Beyond Zero
- Founded: 24 January 2014
- Founder: Margaret Gakuo Kenyatta
- Type: Non-government organization
- Purpose: Maternal and Child Health
- Headquarters: Nairobi, Kenya
- Location: Kenya;
- Region served: Kenya (47 Counties of Kenya)
- Product: Maternal and child health clinics HIV testing and counseling Fistula treatment Other health services
- Method: Free mobile clinics
- Key people: First Lady Margaret Kenyatta Patron
- Endowment: Government of Kenya
- Website: Beyond Zero Campaign homepage

= Beyond Zero =

Medical Campaign

The Beyond Zero Campaign is an initiative launched by Kenya's First Lady, Margaret Gakuo Kenyatta. Its goals are to improve maternal and child health in Kenya, and to reduce new HIV infections among children. The campaign was unveiled in 2013 on World AIDS Day, and launched on 24 January 2014. Many international organizations have joined Kenyatta and the Kenyan government in supporting Beyond Zero.

The campaign's first action was the donation of fully equipped mobile clinics to several counties in Kenya during the summer of 2014, beginning with Taita Taveta County.

== Objectives ==
Beyond Zero has the overall goal of eliminating all preventable maternal and child deaths in Kenya by 2023. It has three primary objectives:

- Raising awareness of the need for good maternal and child health and its relationship to a nation's strength and prosperity;
- Mobilizing funds to support maternal, newborn and child health initiatives and to focus public attention on the challenges surrounding maternal, newborn and child health in Kenya; and
- Educating women on the need for a healthy lifestyle, e.g. participating in sports, and encouraging them to adopt preventive health strategies.

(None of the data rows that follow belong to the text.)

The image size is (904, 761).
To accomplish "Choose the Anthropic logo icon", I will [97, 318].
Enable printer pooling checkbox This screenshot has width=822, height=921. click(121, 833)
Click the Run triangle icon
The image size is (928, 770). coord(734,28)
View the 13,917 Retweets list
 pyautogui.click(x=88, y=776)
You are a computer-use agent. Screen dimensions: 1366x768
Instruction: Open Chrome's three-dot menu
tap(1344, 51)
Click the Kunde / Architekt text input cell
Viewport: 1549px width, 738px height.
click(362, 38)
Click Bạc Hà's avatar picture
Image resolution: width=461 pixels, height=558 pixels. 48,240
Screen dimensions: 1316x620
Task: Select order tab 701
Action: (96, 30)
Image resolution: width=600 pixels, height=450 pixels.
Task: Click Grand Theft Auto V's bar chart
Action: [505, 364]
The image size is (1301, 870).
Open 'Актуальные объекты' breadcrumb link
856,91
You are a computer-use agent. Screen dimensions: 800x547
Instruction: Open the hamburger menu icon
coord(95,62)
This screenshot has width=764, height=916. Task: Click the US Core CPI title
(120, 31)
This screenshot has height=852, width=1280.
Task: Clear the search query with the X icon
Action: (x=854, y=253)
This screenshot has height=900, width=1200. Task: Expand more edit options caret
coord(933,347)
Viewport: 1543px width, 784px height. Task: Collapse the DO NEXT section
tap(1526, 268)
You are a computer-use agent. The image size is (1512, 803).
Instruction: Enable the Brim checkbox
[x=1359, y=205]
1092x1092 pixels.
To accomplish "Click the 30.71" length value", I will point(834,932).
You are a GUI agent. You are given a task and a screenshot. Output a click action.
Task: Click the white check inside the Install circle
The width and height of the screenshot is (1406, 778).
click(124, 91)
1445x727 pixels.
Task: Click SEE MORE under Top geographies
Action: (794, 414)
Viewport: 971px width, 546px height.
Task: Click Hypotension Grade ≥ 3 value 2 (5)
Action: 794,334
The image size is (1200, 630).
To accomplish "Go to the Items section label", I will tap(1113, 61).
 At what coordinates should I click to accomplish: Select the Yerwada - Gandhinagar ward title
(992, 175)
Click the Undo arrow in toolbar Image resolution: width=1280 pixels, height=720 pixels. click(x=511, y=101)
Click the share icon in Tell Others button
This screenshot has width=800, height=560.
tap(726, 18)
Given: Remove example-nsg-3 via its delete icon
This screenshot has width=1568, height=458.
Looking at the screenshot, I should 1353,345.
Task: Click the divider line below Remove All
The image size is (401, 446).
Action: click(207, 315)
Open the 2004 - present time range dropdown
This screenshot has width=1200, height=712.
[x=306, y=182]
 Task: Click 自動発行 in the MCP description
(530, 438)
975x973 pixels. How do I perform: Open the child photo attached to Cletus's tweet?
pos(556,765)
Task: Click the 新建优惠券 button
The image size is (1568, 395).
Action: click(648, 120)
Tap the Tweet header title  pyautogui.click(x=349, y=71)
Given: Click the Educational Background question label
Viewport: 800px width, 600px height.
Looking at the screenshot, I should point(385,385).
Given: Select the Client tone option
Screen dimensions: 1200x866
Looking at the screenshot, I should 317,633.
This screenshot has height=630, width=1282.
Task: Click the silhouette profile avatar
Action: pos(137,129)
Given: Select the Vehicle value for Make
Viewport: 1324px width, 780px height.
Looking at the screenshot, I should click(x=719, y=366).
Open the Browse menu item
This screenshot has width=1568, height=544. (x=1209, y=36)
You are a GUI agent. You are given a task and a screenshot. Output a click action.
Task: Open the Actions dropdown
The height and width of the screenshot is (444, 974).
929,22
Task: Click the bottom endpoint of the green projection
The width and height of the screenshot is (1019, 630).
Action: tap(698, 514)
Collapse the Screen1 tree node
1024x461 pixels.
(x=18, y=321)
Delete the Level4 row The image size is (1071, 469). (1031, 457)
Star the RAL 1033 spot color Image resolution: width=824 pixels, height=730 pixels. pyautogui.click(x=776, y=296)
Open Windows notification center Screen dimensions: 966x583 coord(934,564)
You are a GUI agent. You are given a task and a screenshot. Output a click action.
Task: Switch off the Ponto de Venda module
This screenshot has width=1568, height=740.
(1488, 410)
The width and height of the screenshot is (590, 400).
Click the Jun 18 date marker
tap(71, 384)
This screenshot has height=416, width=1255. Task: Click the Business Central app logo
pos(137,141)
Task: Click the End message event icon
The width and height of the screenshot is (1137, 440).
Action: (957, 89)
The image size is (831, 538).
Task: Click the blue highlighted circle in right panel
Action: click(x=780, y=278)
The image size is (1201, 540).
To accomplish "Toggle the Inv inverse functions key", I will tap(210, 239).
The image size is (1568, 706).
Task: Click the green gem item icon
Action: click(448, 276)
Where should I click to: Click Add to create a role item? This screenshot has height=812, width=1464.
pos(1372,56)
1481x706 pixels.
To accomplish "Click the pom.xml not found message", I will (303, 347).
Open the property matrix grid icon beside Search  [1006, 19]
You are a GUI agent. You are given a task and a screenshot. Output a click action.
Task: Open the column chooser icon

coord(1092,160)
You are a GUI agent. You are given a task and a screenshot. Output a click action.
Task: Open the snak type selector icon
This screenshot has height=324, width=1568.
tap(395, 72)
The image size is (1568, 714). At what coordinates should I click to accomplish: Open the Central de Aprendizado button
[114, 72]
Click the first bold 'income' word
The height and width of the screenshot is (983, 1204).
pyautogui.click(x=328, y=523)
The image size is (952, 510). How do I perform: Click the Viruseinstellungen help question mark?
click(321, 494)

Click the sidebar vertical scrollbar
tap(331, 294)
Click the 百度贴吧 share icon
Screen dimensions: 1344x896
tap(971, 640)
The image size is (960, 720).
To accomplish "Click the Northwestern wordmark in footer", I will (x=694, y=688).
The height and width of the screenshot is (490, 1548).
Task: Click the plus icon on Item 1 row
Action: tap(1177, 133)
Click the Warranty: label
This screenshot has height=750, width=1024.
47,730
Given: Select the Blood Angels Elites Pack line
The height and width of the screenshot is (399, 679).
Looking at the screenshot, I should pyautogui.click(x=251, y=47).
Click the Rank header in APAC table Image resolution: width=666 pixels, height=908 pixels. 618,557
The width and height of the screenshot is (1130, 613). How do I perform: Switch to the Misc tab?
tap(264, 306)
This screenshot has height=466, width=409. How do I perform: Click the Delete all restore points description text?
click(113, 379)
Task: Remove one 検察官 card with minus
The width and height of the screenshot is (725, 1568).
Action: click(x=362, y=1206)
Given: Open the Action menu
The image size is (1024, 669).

The initiative is a component of the Office of the First Lady's 2013-2017 Strategic Framework, which supports United Nations Millennium Development Goals (MDGs) #4 and #5.

The strategic framework encompasses five key areas:

1. Accelerating the elimination of HIV.
2. Mobilizing funds in support of maternal health, child health, and HIV control initiatives.
3. Educating men in support of the Beyond Zero efforts as clients, partners, and agents of change.
4. Engaging communities to eliminate barriers to access to HIV, maternal and child health services.
5. Providing leadership, accountability, and recognition to accelerate the attainment of HIV, maternal and child health targets.

== Partners and funding ==
Partners and funders have included:

- The German Foundation for World Population
- Concours d'Elegance
- Madonna
- Safaricom
- GE Healthcare
- Nation Media Group
- Philips Africa

The initiative is also supported by an annual half-marathon, in which Margaret Kenyatta runs.

== Successes ==
Under the initiative, there has been a reduction of HIV infections among children from 12,000 cases in 2013 to 6,600 in 2016. The number of women delivering without skilled health workers dropped from 56% in 2013 to 34% in 2016. Maternal deaths decreased from 6,000 to 4,000.

By January 2019, Beyond Zero had donated 52 fully equipped mobile clinics to the 47 counties in Kenya. Some counties received more than one clinic.

== 2018 expansion of scope ==
The initiative expanded its scope in 2018 under the Second Strategic Framework of the Office of the First Lady (2018-2022)' to add the following goals:

- Enrolling pregnant women into Kenya's National Hospital Insurance Fund, under the Linda Mama program;
- Supporting treatment of obstetric fistula;
- Offering eye care for the elderly;
- Registering and assessing children with intellectual impairment;
- Making cancer screening available; and
- Making available routine services such as HIV testing and counseling, immunization, and other health-related offerings.

== Recognition ==

=== National recognition ===

- 2017: Beyond Zero won the Kifaru Award from the Kenya Council of Governors in the service delivery category.

=== International recognition ===

- 2014: Margaret Kenyatta was designated UN Person of the Year for her efforts to eliminate preventable maternal and newborn deaths in the country through the ‘Beyond Zero’ campaign.
- 2016: Beyond Zero received recognition as an East Africa Super Brand under the special category of Corporate Social Responsibility. It was celebrated as the initiative of the year.
- 2017: Margaret Kenyatta received the Royal College of Obstetricians and Gynecologists Fellow of Honoris Causa Award in recognition of her commitment to maternal and child health.
- 2018: Margaret Kenyatta received the Eastern Africa Lifetime Achievement Award from the Ernst & Young group in recognition of her work with Beyond Zero. This award recognizes individuals who have initiated unique interventions that touch many lives.

== Criticism ==
Beyond Zero has been criticized for under-funding its mobile clinics, leading to a shortage of personnel and basic supplies. There have been allegations of corruption in the awarding of prizes at the annual half-marathon.